What would be your preference if only these two available;


  2. SIEG SC3 HiTorque Mini Lathe - Belt Drive with Brushless Motor


David Standing 105/12/2018 18:38:20
1206 forum posts
45 photos

Mine would be neither, so surely the answer to your question is only one that you can answer?

Without knowing your budget, what you want to achieve with it etc, I can't see anyone can give you an objective answer wink

John Rudd05/12/2018 18:58:15
1365 forum posts
58 photos

Assuming you have a budget and the two machines selected fall within that, my choice would the Sieg, but that is somewhat biassed as I already have one...the Sieg machine is 400mm between centres rather than the 300 of the AMA180.... But you need to compare the specs...

Both sellers of these machines are excellent with after sales service...

larry phelan 106/12/2018 16:58:23
416 forum posts
11 photos

As they say,depends on what you want to do,rather than what you can afford.

If you need to do work of a certain size but cannot afford a machine big enough,that answers the question.!

Horses for courses !!

Howard Lewis06/12/2018 17:37:35
1931 forum posts
2 photos

Have no experience of dealing with AMADEAL, but if in the market for a lathe, I would most probably opt for the Seig.

a) Although only a small spending customer, have always got on well with Arc Euro. I like their attitude and ways of trading. The Company seem to be very supportive of the hobby..

b) Have seen a friend's SC4 and was impressed by it.

FWIW If possible, buy a machine a little larger than you think you will need. It may well have extra features that you will come to value. And you can do small work on a large lathe, but not necessarily the other way round.


KenJ18/12/2018 07:42:57
19 forum posts

Thanks to all for the response.

I note that a Sieg SC4 has been mentioned, so can I ask what the preference would be vs a 240 either Warco or Amadeal? The budget is there for either. Along with the lathe will be a milling machine such as X2.7 or AMA VM25 / Warco WM16B.

The equipment will be used for pure Hobby (no locomotives) and restricted to whatever the aforementioned equipment can handle.

Any guidance will be greatly appreciated.


Many thanks



PS. After sales service is also important.

Edited By KenJ on 18/12/2018 07:49:08

Edited By KenJ on 18/12/2018 07:50:31

mechman4818/12/2018 10:32:43
2365 forum posts
373 photos

Hi Ken
I can only speak for myself; I have a WM250V-F lathe & the WM16 mill, both bought together at Harrogate exhib' in 2012 & both have served me admirably well with what I give them to do. I don't flog either with silly d.o.c, but there again I'm retired & not in the production game so not in any rush. As mentioned what do you intend to do/make with them, what tooling will you need ( that will cost as much as both machines by the time you've finished, as any member can verify )… so to reiterate... horses for courses, enjoy.

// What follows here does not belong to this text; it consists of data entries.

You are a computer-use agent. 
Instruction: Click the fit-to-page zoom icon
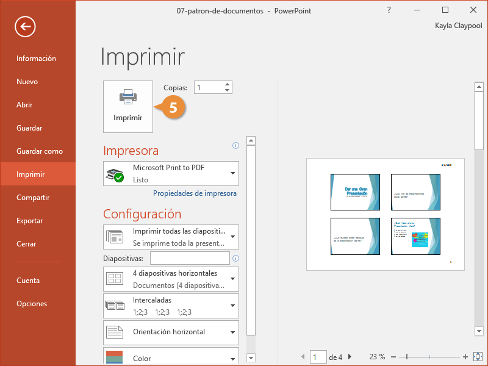coord(478,356)
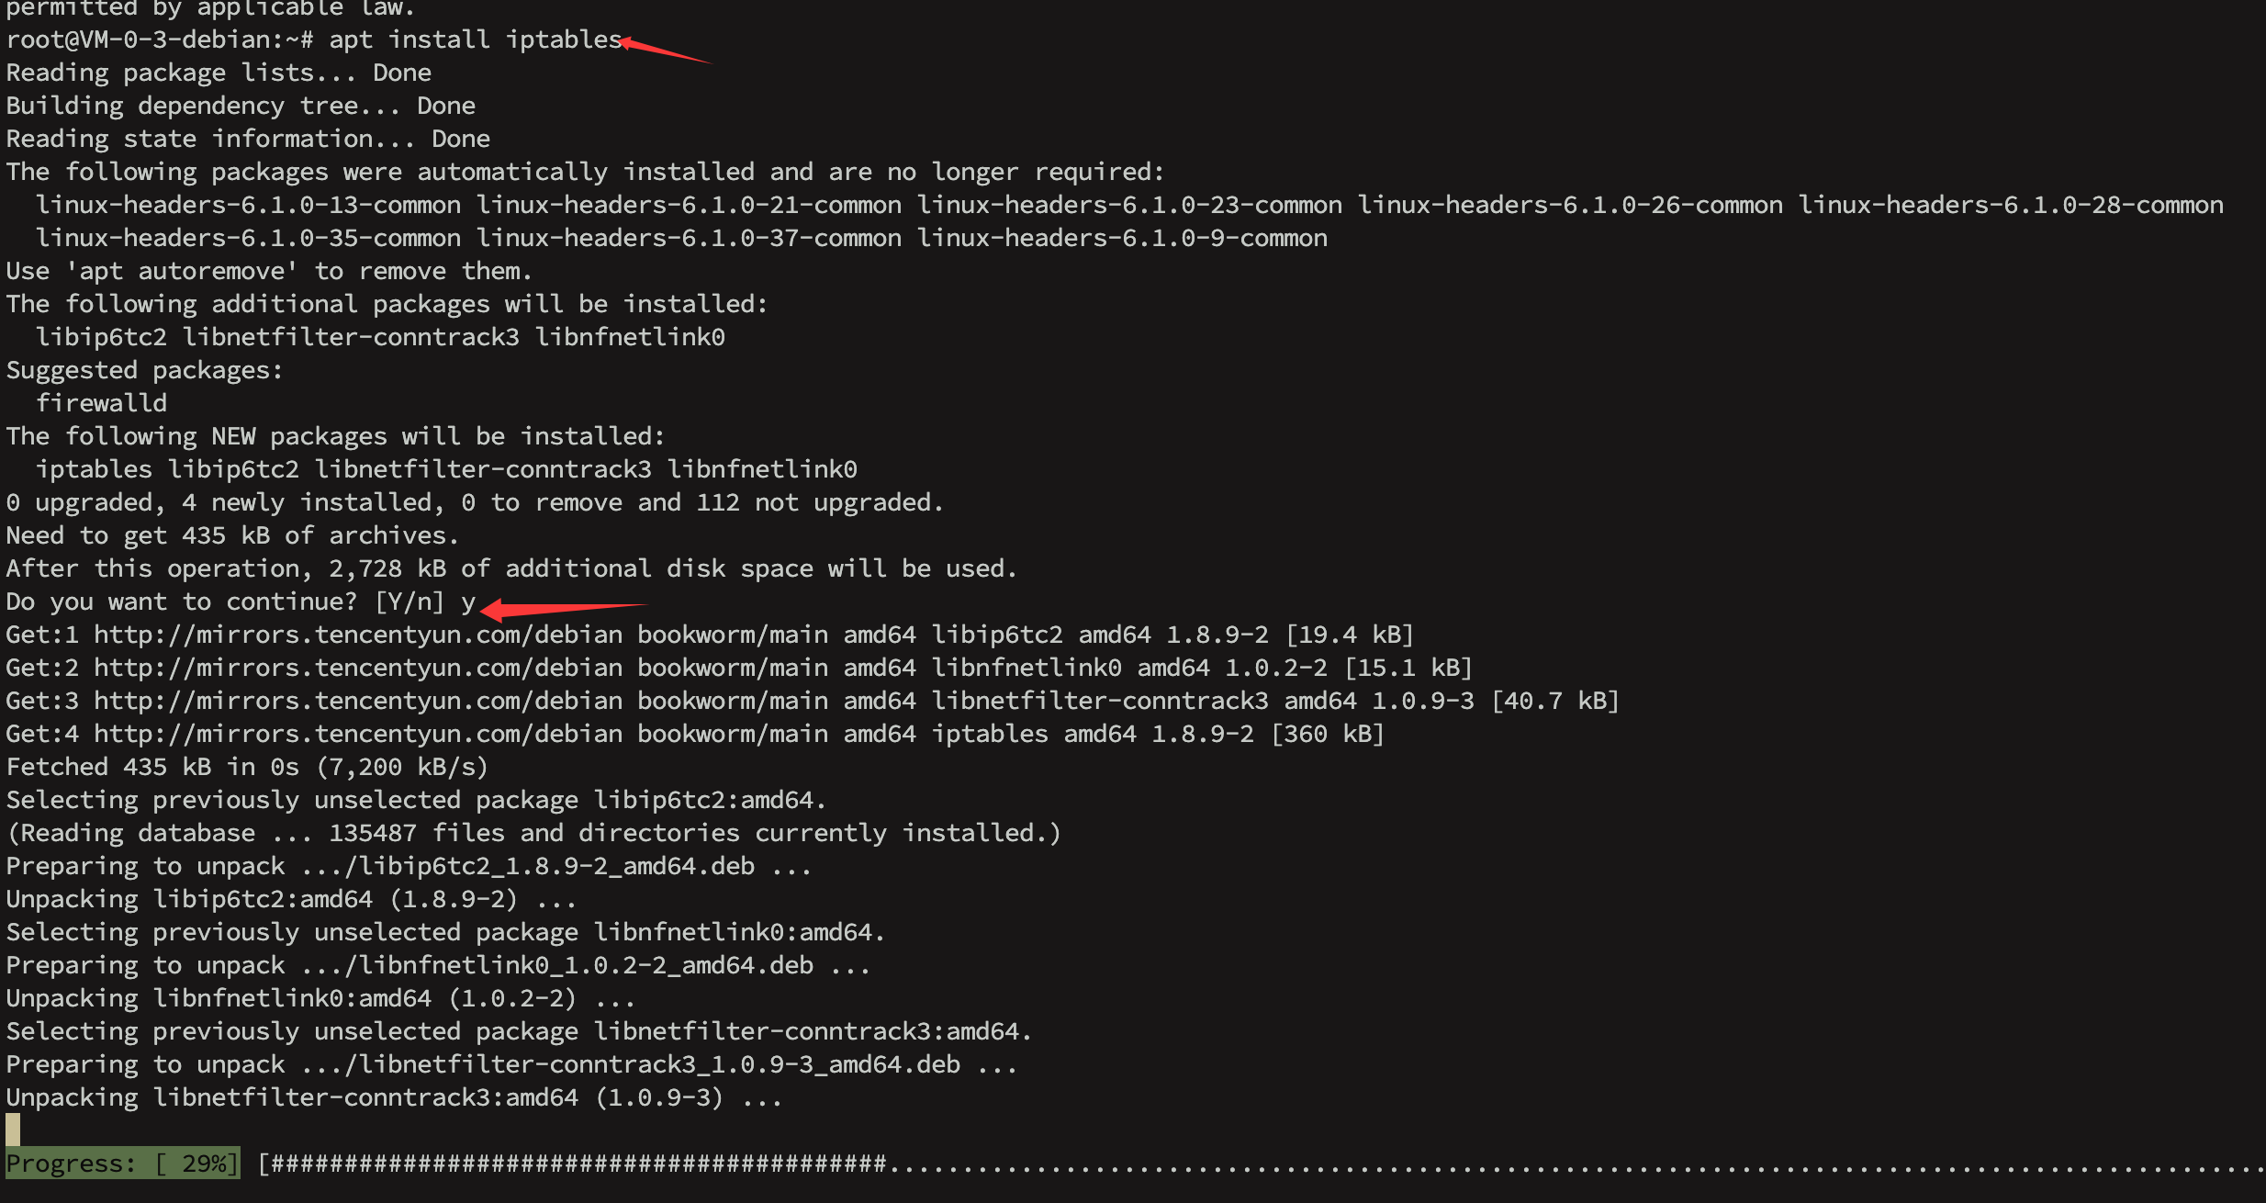Click the typed command 'apt install iptables'
This screenshot has width=2266, height=1203.
tap(476, 39)
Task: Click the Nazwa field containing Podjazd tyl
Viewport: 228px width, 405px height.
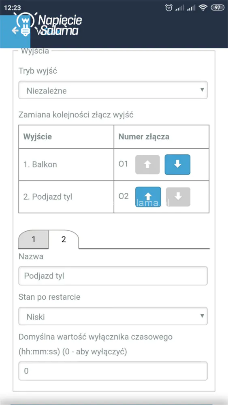Action: [113, 276]
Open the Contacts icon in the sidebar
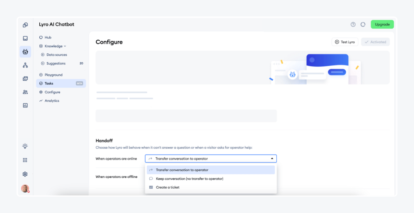 pyautogui.click(x=25, y=92)
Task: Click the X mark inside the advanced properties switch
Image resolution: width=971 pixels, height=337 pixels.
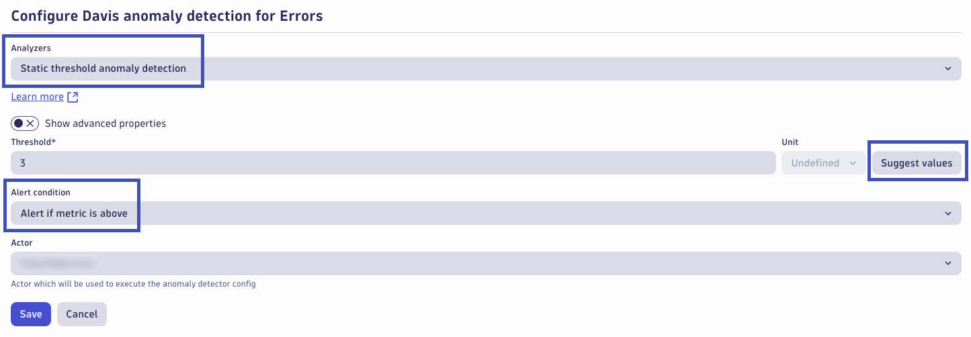Action: (31, 124)
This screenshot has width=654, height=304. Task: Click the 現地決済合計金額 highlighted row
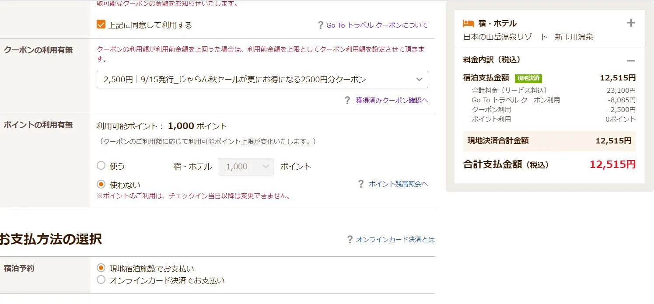click(549, 141)
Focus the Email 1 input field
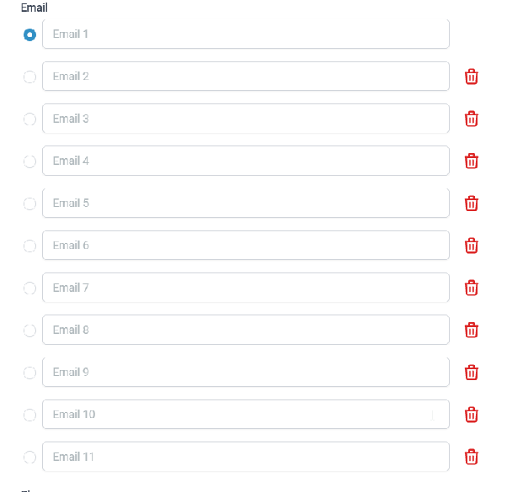Image resolution: width=507 pixels, height=492 pixels. click(x=246, y=34)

p.s. Warco's after sales service has been very satisfactory also, some initial minor issues were smoothly dealt with at the time. 

Edited By mechman48 on 18/12/2018 10:34:45

SillyOldDuffer18/12/2018 10:42:44
4297 forum posts
912 photos

Posted by KenJ on 18/12/2018 07:42:57:


The equipment will be used for pure Hobby (no locomotives) and restricted to whatever the aforementioned equipment can handle.

Any guidance will be greatly appreciated.

PS. After sales service is also important.


Stop agonising and buy something, anything would be my guidance. Do it today!

I fear the question pre-supposes that some Models and Sellers are markedly better than others; that this state of affairs never changes; and that Members know what the best deal is at the moment! Not sure any of this holds good.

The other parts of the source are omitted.